SLAAC == dhcpv6 disable and RA with Unmanaged configuration, right?

hda

@empbilly:

…some linux pcs get ipv6 via RA (I think) and via dhcpv6 too.

What do you mean by this statement ?? Maybe some screenshots of pfSense ?

empbilly

Ok. For your understanding. :D

Interface:

Dhcpv6:

R.A:

Static mapping:

xxxx:0:xxxx:3000::/63
3000::/64 subnet for static mappings
3001::/64 subnet for dhcpv6 and R.A

In my linux pc (ubuntu) not have network-manager and I configured the /etc/network/interfaces manually.

auto vlan300
iface vlan300 inet dhcp
vlan_raw_device eth0

iface vlan300 inet6 dhcp

My ifconfig:

Why so many addresses? My linux is crazy!? Pfsense is crazy!? :o

What do you mean by this statement ??

I think the pfsense in version 2.1.5 is broken and somehow is addressing both interface vlan300 addresses configuration as of dhcpv6 + RA configuration.

hda

First, 2.2.5 is the leading firmware ;)

Use /64 masks in config of static IPv6.
If your vLAN300 static is 3000::1/64, then DHCP6server should be same, not 3001::
No need for RA LOW, just normal.
Do not specify anything for RA-subnets, (Nil input.)

You have some double and (SLAAC) addr for host. Restart host after corrections.
Hosts have /128 numbers.

empbilly

First, 2.2.5 is the leading firmware

Yea, I should be with 2.2.5, but I need another machine with 3 gb network card.

If your vLAN300 static is 3000::1/64, then DHCP6server should be same, not 3001::

Not /64, but /63.
/63 have a range of 3000:: to :3001:ffff:ffff:ffff:ffff
So, 3000:: is for static mapping and 3001:: for dhcpv6

No need for RA LOW, just normal.

Ok.

Do not specify anything for RA-subnets, (Nil input.)

But, if I not specify antything, "the Router Advertisement (RA) Daemon will advertise to the subnet to which the router's interface is assigned." In router's interface we have assigned :3000::1/63.

You have some double and (SLAAC) addr for host. Restart host after corrections.

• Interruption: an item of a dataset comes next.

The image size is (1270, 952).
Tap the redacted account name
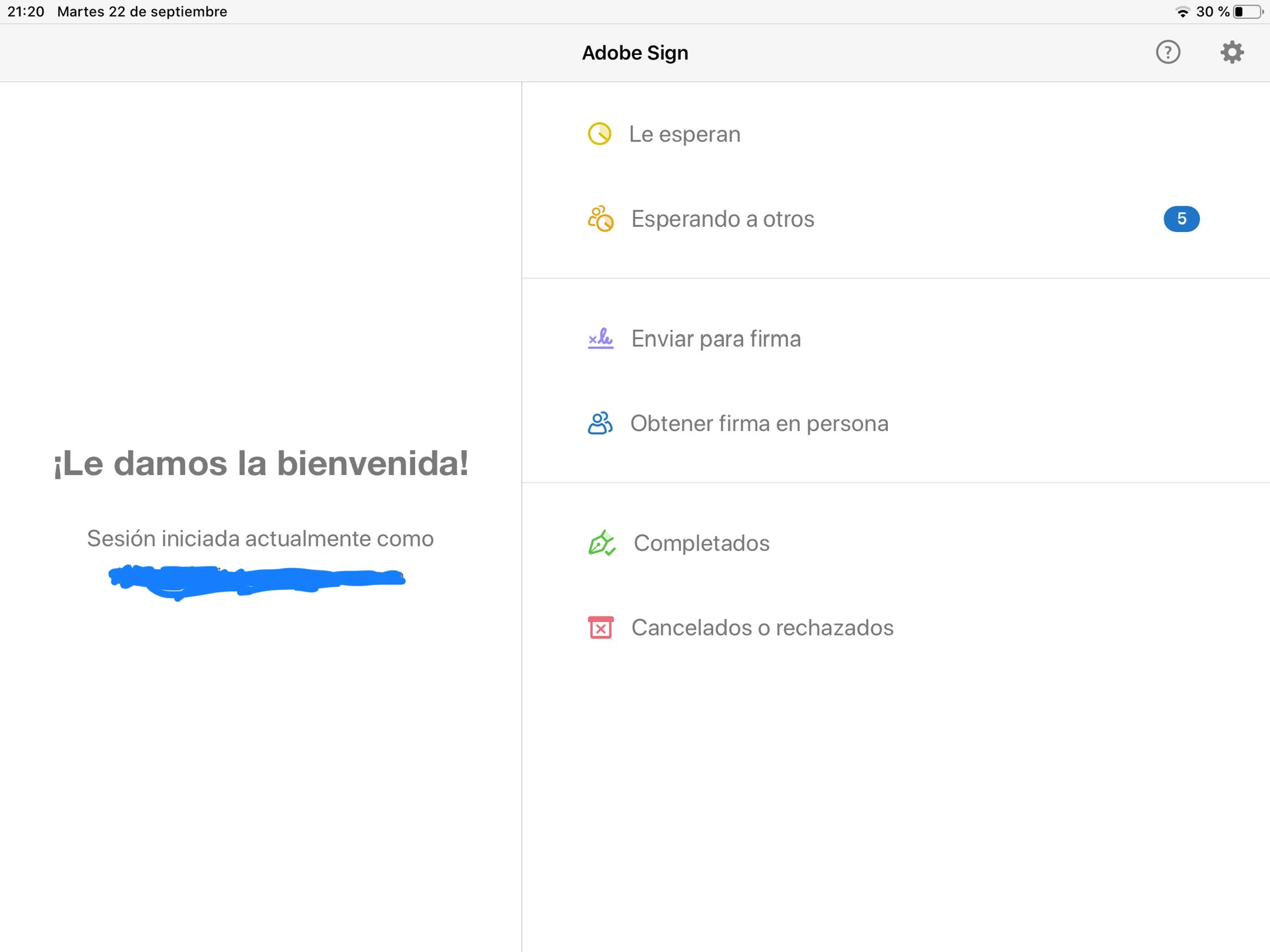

Restart host or just restart the network (/etc/init.d/networking restart)?

hda

@empbilly:

…In router's interface we have assigned :3000::1/63.

Do not do that ! You should stick to /64 masks.

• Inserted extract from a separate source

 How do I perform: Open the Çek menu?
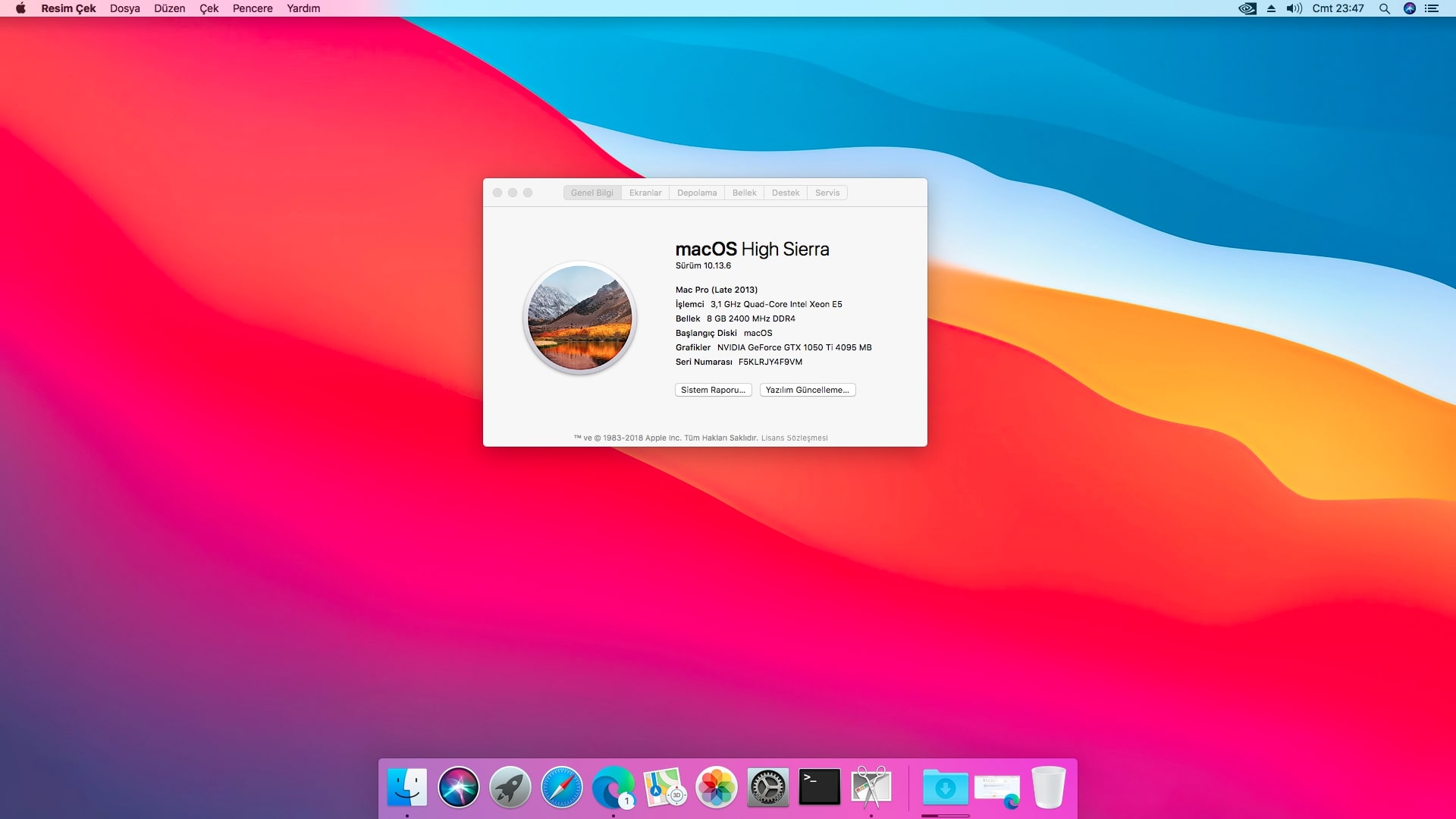click(209, 8)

Good luck with the exotic config.

empbilly

Do not do that ! You should stick to /64 masks.

Why not?

hda

Routing issues.
The first 64 bits are for the prefix with subnet.
The vLAN should have an unique subnet. So, :3000: xor :3001:
Last 64 bits reserved for the Interface ID (i.e. host addressing, i.e. SLAAC).

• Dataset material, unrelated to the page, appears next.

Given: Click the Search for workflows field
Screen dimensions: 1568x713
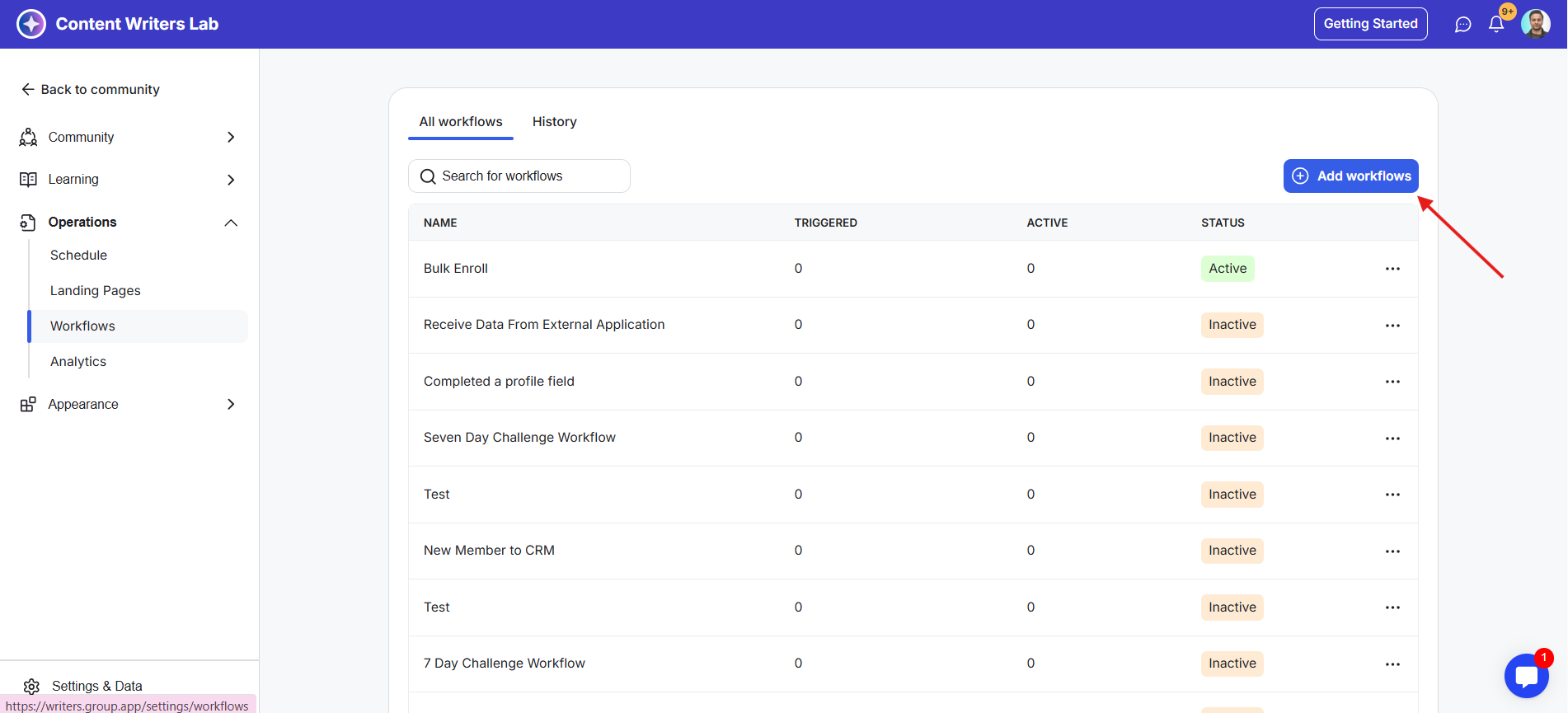Looking at the screenshot, I should 519,176.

If you use DHCP6Server you could define xxx:3000::101 to xxx:3000::999 if you like.
And static with config on the host like xxx:3000::12 or xxx:3000::babe (/128)  :)

awebster

@empbilly,
Forget what you've been doing with IPv4 subnets.  The general consensus in the IPv6 world is that the "subnet" is no larger and no smaller than /64.
That leaves you with 64 bits of usable host addresses in a single subnet. 
To put that into perspective 64 bits = The entire world's Internet MULTIPLIED BY The entire world's Internet, and there would still be loads of addresses left over squeezed into a single IPv6 subnet.
Technically when using only SLAAC its less, but still >40 bits.
The only place where you'd see a netmask larger than /64 would be in the case of RA prefix delegation on a router where it is expected that other routers on the same subnet would take  the prefixes, again a /64, to use on one of their other interfaces.